Magayver – Isso me remete ao que acontece na operação Lava-Jato, na qual os acusados e condenados tentam desqualificar ou desclassificar os denunciantes. Como é que um dossiê pode ser considerado falso se contém cópia das sentenças nas áreas cível e penal da Justiça Federal? Se nele estão incluídos cópias de denúncias do Ministério Público Federal, da Polícia Federal e do Gaeco (Grupo de Atuação Especial de Combate ao Crime Organizado)? Como é que eu, como presidente do Sintrave-GO, poderia ser recebido por todas as autoridades se estivesse distribuindo algum documento falso? É choro de quem está vendo a casa cair.

Anticartel – Fala ainda na notícia, sobre o que seria seu patrimônio incompatível.
Magayver – Patrimônio incompatível é o de quem compra ou vende vagas de forma clandestina, sem declarar, com pagamento em dinheiro vivo, conforme está denunciado pelo Gaeco na ação penal que tramita em São Bernardo do Campo. Todo meu patrimônio é fruto do resultado do meu trabalho, da minha dedicação à empresa para a qual presto serviço. Nunca vendi vaga para ninguém. Sou absolutamente contra esse expediente tão corriqueiro entre os integrantes da máfia, o que provoca ciumeira e muita inveja.

Anticartel – Também é mencionado que o senhor criou vários sindicatos e que nenhum deles possui a Carta Sindical.
Magayver – A criação de sindicatos é livre neste país, desde que atenda aos requisitos da legislação. Esta é uma forma de os carreteiros se organizarem numa entidade oficial. É mais um instrumento de luta contra a máfia que está enraizada no País. Quanto ao processo de liberação de castas sindicais, isso é um problema burocrático. Sabe-se que há pedidos que perduram há mais de 10 anos.

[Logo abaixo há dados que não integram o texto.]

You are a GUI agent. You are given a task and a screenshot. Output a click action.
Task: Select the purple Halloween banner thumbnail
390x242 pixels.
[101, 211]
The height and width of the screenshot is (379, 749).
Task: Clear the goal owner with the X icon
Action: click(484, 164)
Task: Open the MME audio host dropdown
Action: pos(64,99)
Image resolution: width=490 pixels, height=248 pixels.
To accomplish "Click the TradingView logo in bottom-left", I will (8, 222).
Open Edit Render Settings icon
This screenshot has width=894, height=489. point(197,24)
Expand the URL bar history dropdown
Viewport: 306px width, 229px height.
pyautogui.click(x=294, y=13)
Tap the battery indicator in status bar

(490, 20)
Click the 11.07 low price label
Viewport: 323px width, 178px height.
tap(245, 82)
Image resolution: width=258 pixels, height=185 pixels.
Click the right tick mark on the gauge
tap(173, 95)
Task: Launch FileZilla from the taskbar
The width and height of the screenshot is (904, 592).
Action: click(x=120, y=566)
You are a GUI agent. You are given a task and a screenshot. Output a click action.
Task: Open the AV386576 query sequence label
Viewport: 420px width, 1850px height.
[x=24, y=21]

Anticartel – O senhor é acusado de usar os carreteiros como massa de manobra para alcançar objetivos “sórdidos”.
Magayver – Lutar para promover a abertura do mercado é um objetivo sórdido? Claro que não. Se essa luta é considerada sórdida, como vou qualificar essa máfia que está há mais de 20 anos controlando todo o setor e impedindo, a qualquer custo, o ingresso de novos agentes no mercado? É uma luta democrática. Os que estão vendo a derrota bem próximo se desesperam e lançam notícias inverídicas num site onde não aparece nome de jornalista responsável, endereço, telefone, nada. Conseguimos descobrir em nome de quem foi registrado o site. Vamos encaminhar tudo para as autoridades competentes.

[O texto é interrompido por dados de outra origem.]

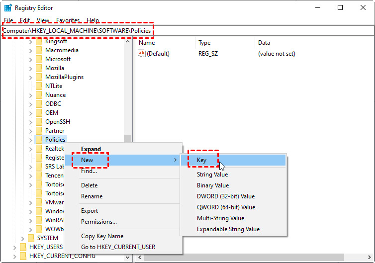Screen dimensions: 375x263
Task: Expand the HKEY_CURRENT_CONFIG hive
Action: click(x=14, y=256)
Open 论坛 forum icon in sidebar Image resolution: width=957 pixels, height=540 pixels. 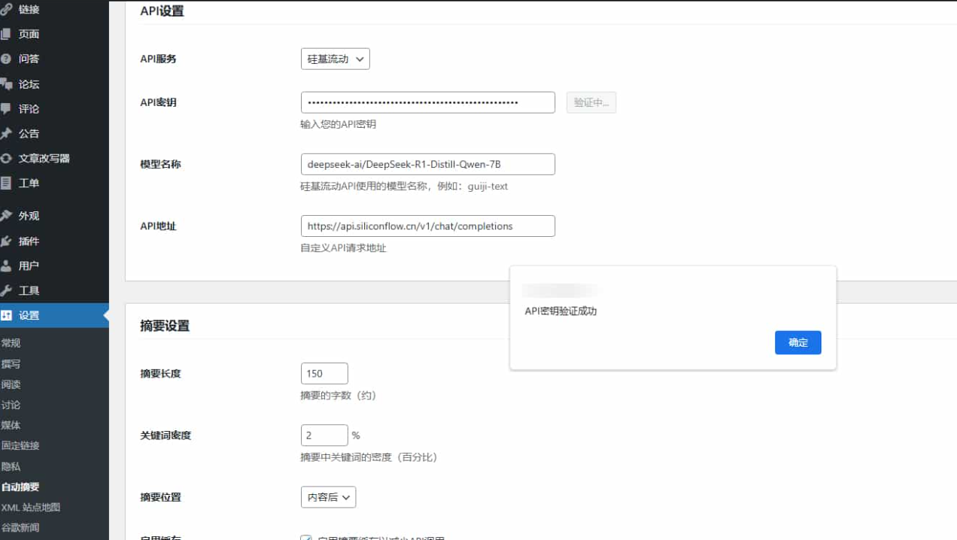coord(6,84)
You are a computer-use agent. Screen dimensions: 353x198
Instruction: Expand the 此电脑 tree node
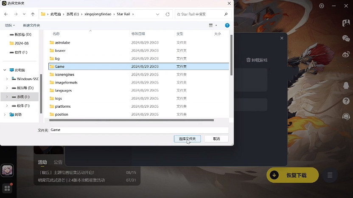point(5,70)
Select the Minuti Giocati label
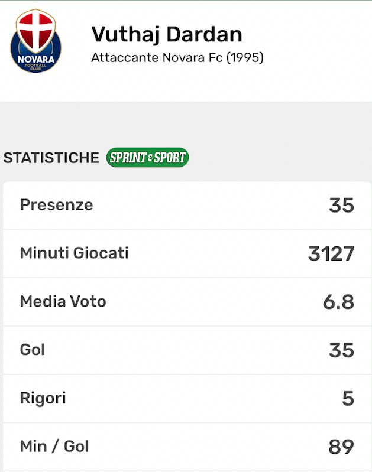Image resolution: width=372 pixels, height=472 pixels. 75,253
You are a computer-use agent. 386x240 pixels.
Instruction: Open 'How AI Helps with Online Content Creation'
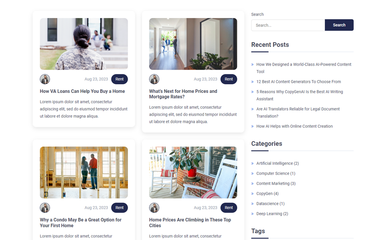(x=294, y=126)
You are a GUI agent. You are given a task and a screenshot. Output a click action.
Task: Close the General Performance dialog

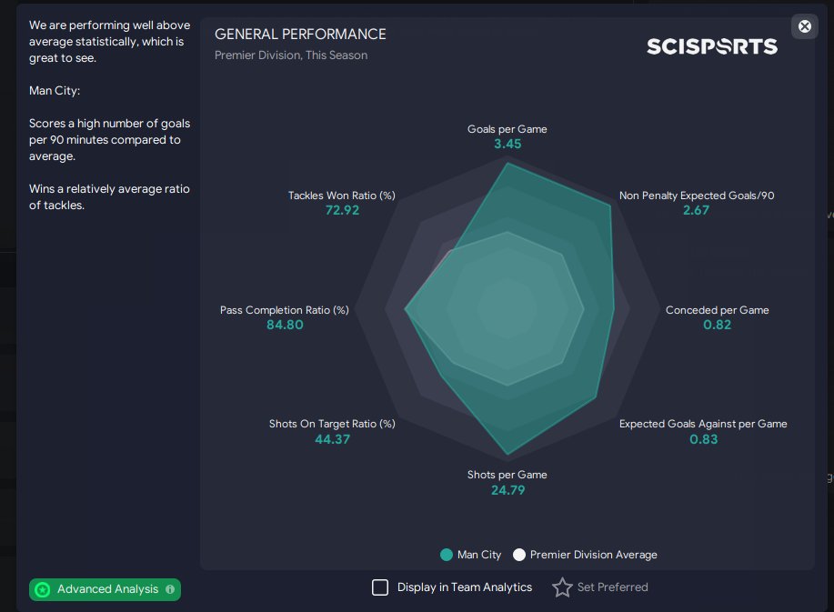click(x=804, y=25)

Anticartel – E quanto ao que qualificam como romaria em Brasília?
Magayver – Romaria em Brasília, não. Estamos trabalhando, junto com o pessoal de Pernambuco, Rio de Janeiro, Bahia e Espírito Santo, para sensibilizar parlamentares a respeito da adoção de medidas legislativas que ajudem a conter a máfia. É um trabalho sério e honesto, manter reuniões com parlamentares que acreditam ser uma luta justa contra o cartel. Agora, enquanto eu e outras pessoas fizemos romaria em Brasília, essa máfia faz romaria nos tribunais, pagando altos honorários a advogados para defender os acusados. Porque os condenados, mais dia, menos dia, terão de acertar contas com a Justiça pelo crimes praticados. Não é o meu caso, porque nunca fui investigado, assim como a empresa para a qual presto serviço.